Abstract 2143: Improved Long-Term Survival in a High Risk Population Following Drug Eluting Stent Availability
Background Data regarding the impact of drug eluting stent (DES) use on long-term outcomes outside trial populations are limited.
Methods 1,547 consecutive patients underwent stent implantation from January 2000 until December 2006 at the San Francisco Veterans Affairs Medical Center. To assess the impact of DES availability on mortality, that population was partitioned into a pre-DES cohort (N=591) and a post-DES availability cohort (N=956). Kaplan-Meier survival curves for the two cohorts were compared.
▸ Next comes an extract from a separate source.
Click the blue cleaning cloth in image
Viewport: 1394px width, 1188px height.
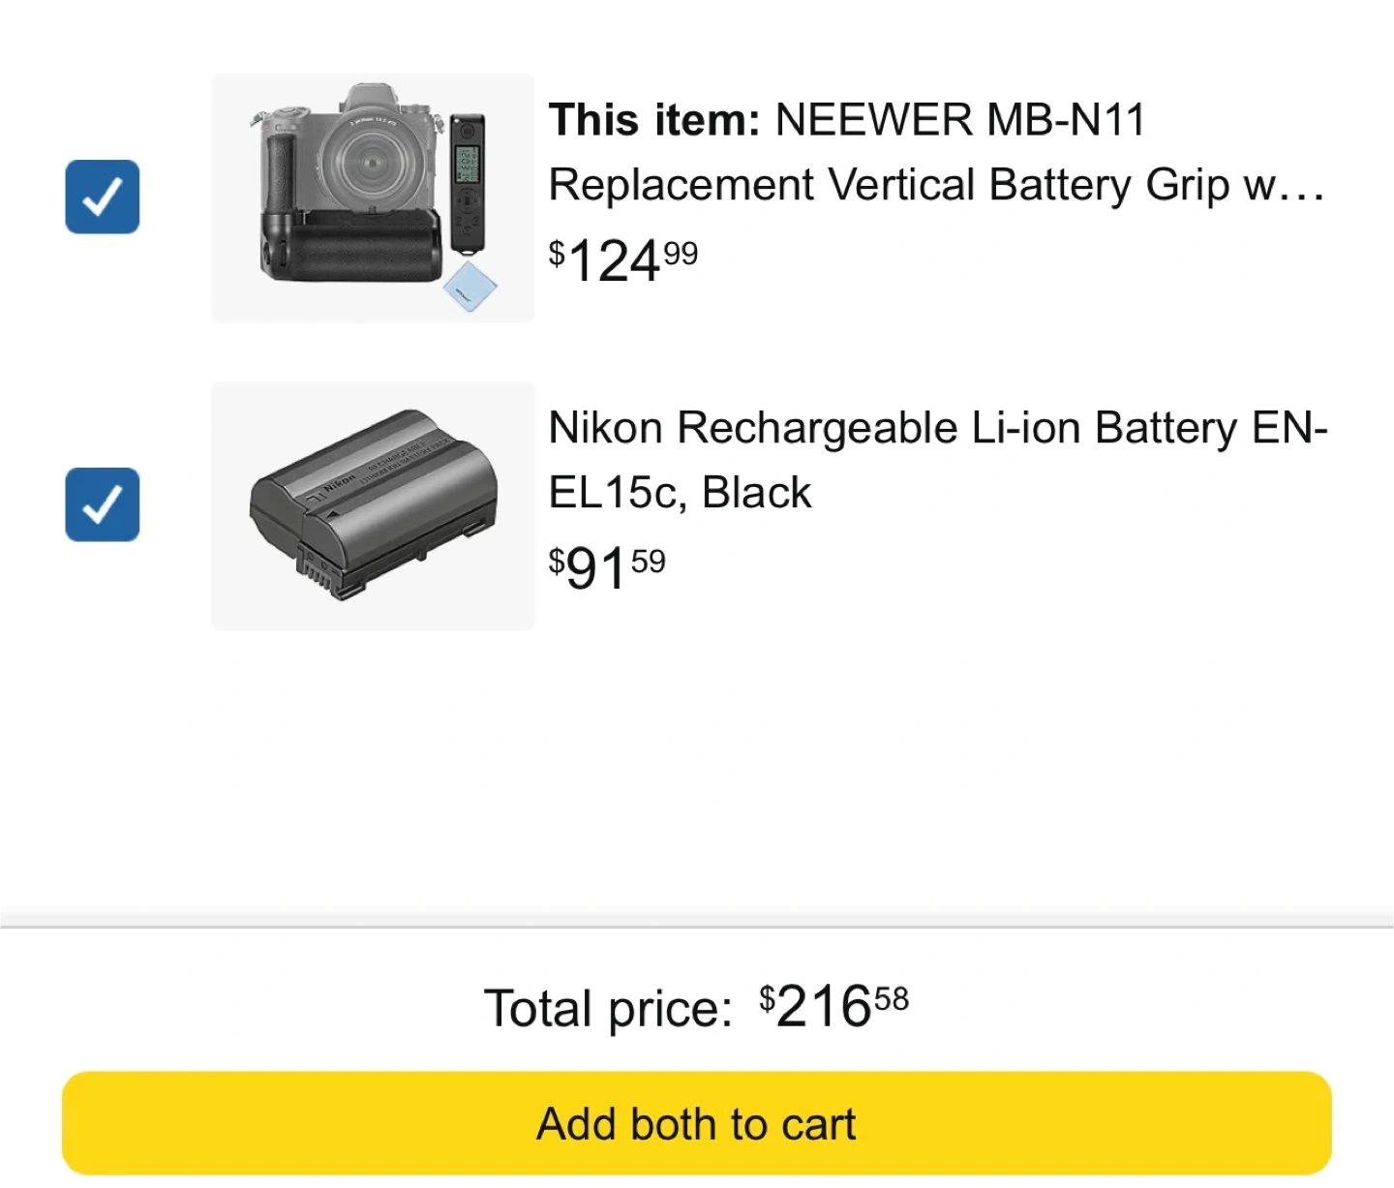pyautogui.click(x=470, y=287)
Results The entire population was relatively high risk: 37% had diabetes, 38% a reduced ejection fraction, and 53% a prior MI or elevated troponin prior to the procedure. Median follow up was 4.7 years for the pre-DES cohort and 1.8 years for the post-DES cohort. DES were used in 83% of procedures in the post-DES cohort. Survival improved significantly in the post-DES cohort (P = .04, Log Rank)(see Figure⇓). Baseline characteristics, procedural variables and discharge medications were analyzed in a Cox proportional hazards model (see Table⇓). DES use was an independent predictor of improved survival (Hazard Ratio for death 0.52, 95% CI .28–.95).
Conclusions In an unselected, high risk population, long-term survival improved following the availability of drug eluting stents. After adjusting for potential confounding factors, DES use was an independent predictor of improved survival.